Migrants wait in line to seek asylum after illegally entering the United States in Hidalgo, Texas. (Reuters Photo)

The White House and Congress are divided on the issue of immigration, hampering any attempt at reform and creating a crisis at the southern border, says an American journalist.

Even if the Biden administration was sincerely after immigration reform, it would still face considerable obstacles from Congress and the Judiciary, David Cay Johnston, investigative journalist and author, said in an interview with Press TV’s Spotlight program aired on Wednesday.

The US Supreme Court last Monday temporarily stopped the expiration of Title 42, a Trump-era policy that allowed border officials to turn away asylum seekers over public health concerns. Put in place by the administration of former President Donald Trump at the onset of the COVID-19 pandemic, the policy aimed to prevent the spread of the virus by curbing the flow of immigrants across the borders.

However, health experts, immigrant rights advocates and leading Democrats argue that scientific evidence does not support the policy's stated goal. 

Congress has not taken any serious steps to reform immigration policies and Title 42 was a racist law that was part of a broader "dual policy" in dealing with immigrants in the US, Johnston said.

“Donald Trump who began his campaign for president with a racist tirade against Mexicans calling them murderers and rapists used Title 42 as an effort to stop any immigration, it had nothing to do with the law, it had to do with his racist policies so now you have pent up demand of people who want to come and it is creating a real and serious problem,” he pointed out.
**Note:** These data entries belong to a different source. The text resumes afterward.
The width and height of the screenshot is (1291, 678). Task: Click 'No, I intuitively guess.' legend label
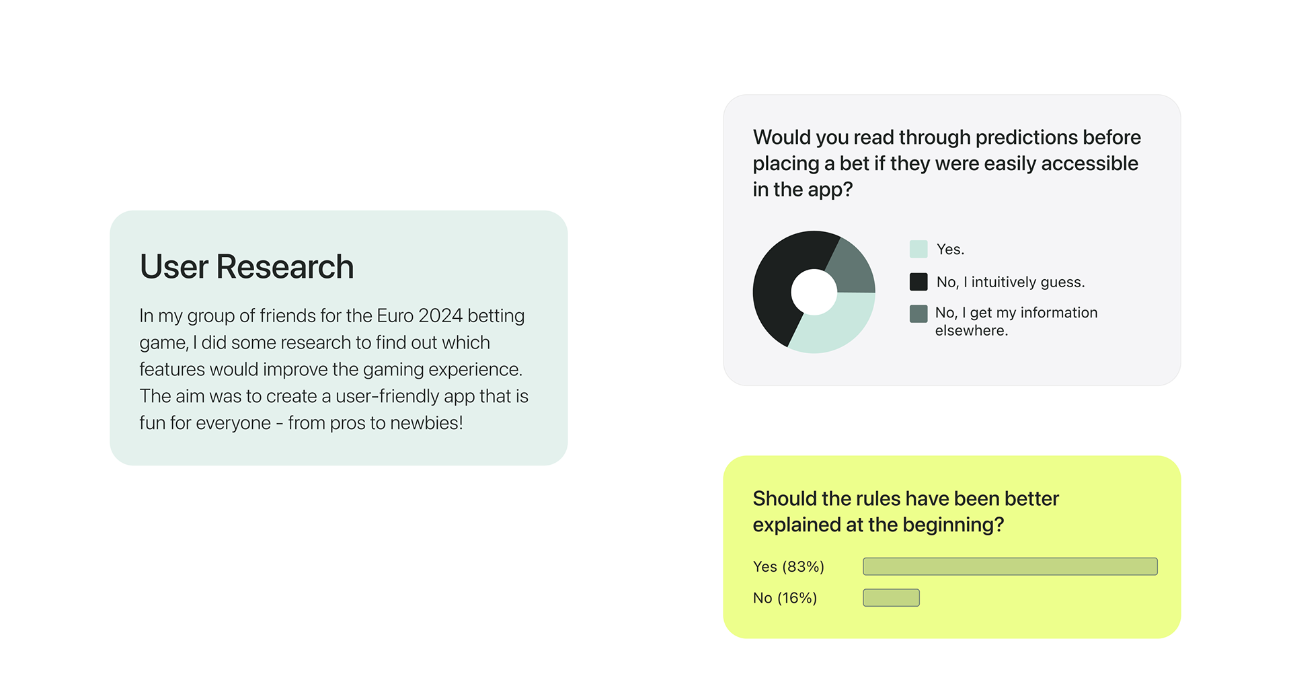click(x=1011, y=283)
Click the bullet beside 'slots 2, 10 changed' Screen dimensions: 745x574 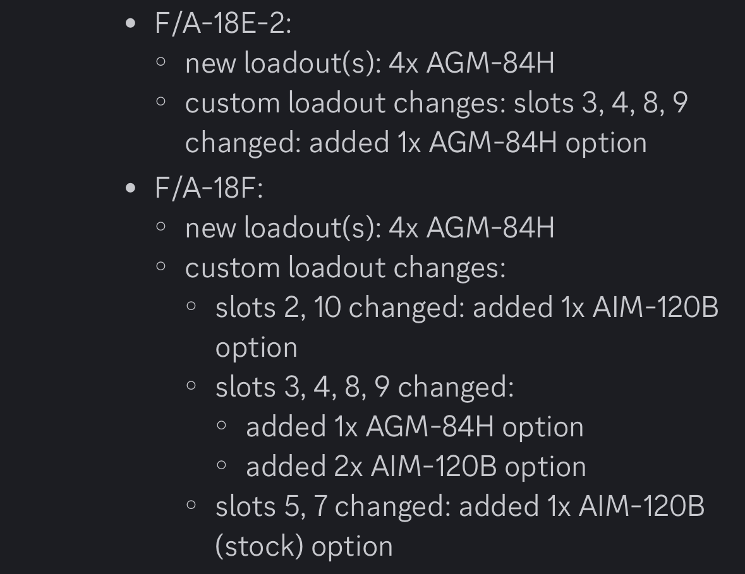(191, 306)
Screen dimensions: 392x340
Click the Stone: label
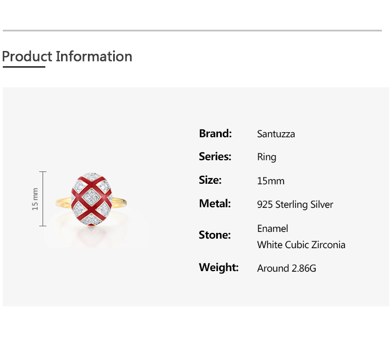click(214, 235)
The US government's two-year-old policy of invoking Covid-19 precautions to turn away hundreds of thousands of migrants at the Mexican border will remain in place for now, the Supreme Court ruled Tuesday.

The decision to uphold the controversial rule staved off a looming political crisis for President Joe Biden, as thousands of people waited at the southern border in expectation that the policy was about to end.

 

The Supreme Court said Title 42 would remain in place pending its own ruling on the issue, and that it would hear the case in February.

“The United States has had an issue with immigration dating back 40 years, the last time we had any major efforts to ameliorate the problem was with Ronald Reagan back in 1986 when he granted what many call amnesty to all of the large number of migrants who are currently in the country. Since then America has kicked the can down the road on what's called comprehensive immigration reform,” Robert Patillo, a political activist and attorney, said on the Spotlight.

Washington’s interference in Latin America has also exacerbated the immigration problem in the United States, Patillo said, citing the Trump administration’s effort to overthrow the government of President Nicolás Maduro in Venezuela.

Immigration from Venezuela to America has increased since then and now it has become a major problem for the country, he explained.

While the US government had prepared for the end of Title 42 with more staffing and fencing along the southern border, it was not clear how it would have stemmed an expected surge.

Some 2.5 million people were intercepted while trying to cross the border in the 12 months through November.

Two years ago, most of the migrants crossing the border were from Mexico, Honduras, Guatemala and El Salvador, whereas more than half now come from from Nicaragua, Venezuela, Cuba, Eastern Europe and Asia.